(Collected data entries)
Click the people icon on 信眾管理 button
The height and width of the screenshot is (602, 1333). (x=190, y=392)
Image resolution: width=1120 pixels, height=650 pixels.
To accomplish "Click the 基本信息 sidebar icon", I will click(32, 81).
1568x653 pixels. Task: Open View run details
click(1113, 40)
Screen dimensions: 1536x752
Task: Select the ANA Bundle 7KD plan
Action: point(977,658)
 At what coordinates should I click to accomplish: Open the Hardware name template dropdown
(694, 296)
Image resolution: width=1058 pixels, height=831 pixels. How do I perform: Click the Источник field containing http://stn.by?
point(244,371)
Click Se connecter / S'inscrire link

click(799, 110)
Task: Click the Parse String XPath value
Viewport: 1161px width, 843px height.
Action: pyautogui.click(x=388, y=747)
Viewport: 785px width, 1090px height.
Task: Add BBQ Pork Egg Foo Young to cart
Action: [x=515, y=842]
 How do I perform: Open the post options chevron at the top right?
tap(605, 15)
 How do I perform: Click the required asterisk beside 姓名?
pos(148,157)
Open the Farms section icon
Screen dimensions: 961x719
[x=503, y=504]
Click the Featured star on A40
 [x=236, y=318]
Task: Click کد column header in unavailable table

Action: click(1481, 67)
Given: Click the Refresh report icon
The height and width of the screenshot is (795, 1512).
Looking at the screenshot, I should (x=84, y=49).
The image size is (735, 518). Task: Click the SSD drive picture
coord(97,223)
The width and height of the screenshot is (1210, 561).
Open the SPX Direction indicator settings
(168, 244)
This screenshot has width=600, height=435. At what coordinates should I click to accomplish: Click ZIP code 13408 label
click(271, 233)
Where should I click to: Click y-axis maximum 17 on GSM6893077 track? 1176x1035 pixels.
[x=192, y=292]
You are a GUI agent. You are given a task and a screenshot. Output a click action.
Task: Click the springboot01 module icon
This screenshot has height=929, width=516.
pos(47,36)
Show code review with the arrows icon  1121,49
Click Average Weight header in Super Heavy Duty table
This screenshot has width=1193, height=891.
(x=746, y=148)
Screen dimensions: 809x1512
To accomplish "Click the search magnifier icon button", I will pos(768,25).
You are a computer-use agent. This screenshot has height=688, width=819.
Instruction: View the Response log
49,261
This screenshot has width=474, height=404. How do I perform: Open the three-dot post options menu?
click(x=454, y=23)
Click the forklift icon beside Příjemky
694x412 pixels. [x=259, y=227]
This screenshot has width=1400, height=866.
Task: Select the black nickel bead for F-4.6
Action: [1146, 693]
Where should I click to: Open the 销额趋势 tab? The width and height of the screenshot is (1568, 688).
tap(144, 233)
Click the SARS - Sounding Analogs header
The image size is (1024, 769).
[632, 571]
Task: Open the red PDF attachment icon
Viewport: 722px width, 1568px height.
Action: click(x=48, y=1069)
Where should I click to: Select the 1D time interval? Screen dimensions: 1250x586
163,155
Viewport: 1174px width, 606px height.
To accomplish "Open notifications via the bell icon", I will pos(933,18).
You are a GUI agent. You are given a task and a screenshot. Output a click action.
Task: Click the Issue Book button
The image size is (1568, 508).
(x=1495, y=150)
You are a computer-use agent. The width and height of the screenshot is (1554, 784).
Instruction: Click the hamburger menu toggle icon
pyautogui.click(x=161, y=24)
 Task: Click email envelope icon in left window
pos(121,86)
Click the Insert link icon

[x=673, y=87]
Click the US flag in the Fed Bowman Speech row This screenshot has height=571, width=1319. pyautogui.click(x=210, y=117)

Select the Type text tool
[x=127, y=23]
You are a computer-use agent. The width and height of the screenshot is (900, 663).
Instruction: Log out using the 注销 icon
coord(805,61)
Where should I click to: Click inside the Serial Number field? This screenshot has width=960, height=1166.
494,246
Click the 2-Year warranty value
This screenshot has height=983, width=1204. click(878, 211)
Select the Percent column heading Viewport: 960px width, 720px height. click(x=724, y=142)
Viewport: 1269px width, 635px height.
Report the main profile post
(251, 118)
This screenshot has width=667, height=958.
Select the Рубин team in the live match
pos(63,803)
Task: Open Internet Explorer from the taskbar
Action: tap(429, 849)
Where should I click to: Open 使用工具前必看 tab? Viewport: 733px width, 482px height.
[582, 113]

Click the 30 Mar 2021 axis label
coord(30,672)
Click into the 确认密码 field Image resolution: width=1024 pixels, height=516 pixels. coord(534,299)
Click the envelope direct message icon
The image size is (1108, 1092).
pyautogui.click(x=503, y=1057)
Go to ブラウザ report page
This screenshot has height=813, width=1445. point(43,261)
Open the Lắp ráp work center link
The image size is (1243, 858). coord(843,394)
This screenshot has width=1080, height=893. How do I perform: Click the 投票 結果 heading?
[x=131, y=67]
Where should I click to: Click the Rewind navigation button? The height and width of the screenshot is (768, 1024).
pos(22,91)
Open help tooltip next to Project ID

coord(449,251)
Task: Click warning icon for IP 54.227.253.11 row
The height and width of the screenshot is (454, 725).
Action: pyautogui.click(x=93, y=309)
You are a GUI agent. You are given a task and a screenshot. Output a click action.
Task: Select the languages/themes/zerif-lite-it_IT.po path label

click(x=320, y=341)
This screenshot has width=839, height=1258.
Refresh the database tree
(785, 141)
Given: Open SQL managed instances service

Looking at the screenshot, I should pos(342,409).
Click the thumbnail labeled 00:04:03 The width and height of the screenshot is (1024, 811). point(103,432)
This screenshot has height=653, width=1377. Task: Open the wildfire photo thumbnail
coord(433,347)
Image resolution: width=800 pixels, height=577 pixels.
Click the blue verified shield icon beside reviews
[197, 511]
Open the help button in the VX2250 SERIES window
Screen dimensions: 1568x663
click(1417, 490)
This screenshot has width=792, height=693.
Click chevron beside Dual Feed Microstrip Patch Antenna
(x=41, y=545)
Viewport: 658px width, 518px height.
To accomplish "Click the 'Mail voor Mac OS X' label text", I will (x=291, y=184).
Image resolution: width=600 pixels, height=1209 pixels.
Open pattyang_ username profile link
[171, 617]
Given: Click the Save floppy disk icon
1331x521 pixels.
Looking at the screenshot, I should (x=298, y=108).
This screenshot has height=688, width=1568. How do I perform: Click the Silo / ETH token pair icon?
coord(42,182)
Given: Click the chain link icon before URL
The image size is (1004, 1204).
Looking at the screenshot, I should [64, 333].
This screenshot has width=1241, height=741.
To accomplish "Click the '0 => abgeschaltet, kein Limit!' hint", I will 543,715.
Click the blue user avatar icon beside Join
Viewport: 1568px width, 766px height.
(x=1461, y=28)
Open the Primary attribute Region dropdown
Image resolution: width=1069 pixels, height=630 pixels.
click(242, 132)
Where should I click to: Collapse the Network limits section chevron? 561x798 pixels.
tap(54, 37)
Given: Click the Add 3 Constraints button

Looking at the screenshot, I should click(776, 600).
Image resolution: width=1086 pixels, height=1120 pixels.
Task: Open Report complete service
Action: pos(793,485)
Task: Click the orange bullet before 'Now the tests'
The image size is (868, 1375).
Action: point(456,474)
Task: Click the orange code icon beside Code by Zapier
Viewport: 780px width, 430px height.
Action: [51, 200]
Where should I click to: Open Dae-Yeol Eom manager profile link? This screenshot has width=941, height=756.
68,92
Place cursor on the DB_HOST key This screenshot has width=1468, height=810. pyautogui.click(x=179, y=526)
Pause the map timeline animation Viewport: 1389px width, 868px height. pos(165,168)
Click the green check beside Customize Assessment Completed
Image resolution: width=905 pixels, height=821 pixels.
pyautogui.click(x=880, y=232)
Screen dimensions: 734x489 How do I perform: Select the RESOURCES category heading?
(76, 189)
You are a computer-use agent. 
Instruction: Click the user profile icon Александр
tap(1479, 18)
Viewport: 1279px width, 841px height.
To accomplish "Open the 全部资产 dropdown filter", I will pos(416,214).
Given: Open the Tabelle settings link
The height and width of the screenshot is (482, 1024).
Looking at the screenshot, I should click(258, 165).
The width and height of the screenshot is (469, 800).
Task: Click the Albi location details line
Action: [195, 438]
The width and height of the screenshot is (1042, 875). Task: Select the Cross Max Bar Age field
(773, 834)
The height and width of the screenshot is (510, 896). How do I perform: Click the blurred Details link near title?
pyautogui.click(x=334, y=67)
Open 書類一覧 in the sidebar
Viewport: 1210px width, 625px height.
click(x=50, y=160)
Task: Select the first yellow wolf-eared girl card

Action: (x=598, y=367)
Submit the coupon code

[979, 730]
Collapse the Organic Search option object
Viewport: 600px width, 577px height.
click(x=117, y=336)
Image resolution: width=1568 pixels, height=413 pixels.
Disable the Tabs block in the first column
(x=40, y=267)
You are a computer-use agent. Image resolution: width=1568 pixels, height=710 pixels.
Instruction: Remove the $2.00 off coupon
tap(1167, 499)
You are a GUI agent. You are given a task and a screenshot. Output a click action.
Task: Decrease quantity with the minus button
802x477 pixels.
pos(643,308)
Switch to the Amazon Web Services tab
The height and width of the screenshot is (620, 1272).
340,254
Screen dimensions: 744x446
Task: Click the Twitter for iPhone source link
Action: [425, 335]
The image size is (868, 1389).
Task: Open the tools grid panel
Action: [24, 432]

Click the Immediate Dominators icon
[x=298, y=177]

AIM OF THE TASK:
Report each line above containing the string "computer".

SOLUTION TO THIS TASK:
You are a computer-use agent. This screenshot has height=688, width=819.
You are a computer-use agent. The width and height of the screenshot is (1554, 784).
You are a computer-use agent. The width and height of the screenshot is (900, 663).
You are a computer-use agent. 
You are a computer-use agent. Image resolution: width=1568 pixels, height=710 pixels.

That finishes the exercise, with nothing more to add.